> [Exercise details]: Could you copy the material below word for word, keeping every line as it appears?

── Data for processing

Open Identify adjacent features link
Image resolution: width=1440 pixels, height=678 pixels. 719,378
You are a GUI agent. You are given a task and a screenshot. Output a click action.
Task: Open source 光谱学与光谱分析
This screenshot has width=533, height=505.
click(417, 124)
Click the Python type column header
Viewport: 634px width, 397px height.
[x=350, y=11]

────

> [Output]:
Open Identify adjacent features link
Image resolution: width=1440 pixels, height=678 pixels. 719,378
You are a GUI agent. You are given a task and a screenshot. Output a click action.
Task: Open source 光谱学与光谱分析
This screenshot has width=533, height=505.
click(417, 124)
Click the Python type column header
Viewport: 634px width, 397px height.
[x=350, y=11]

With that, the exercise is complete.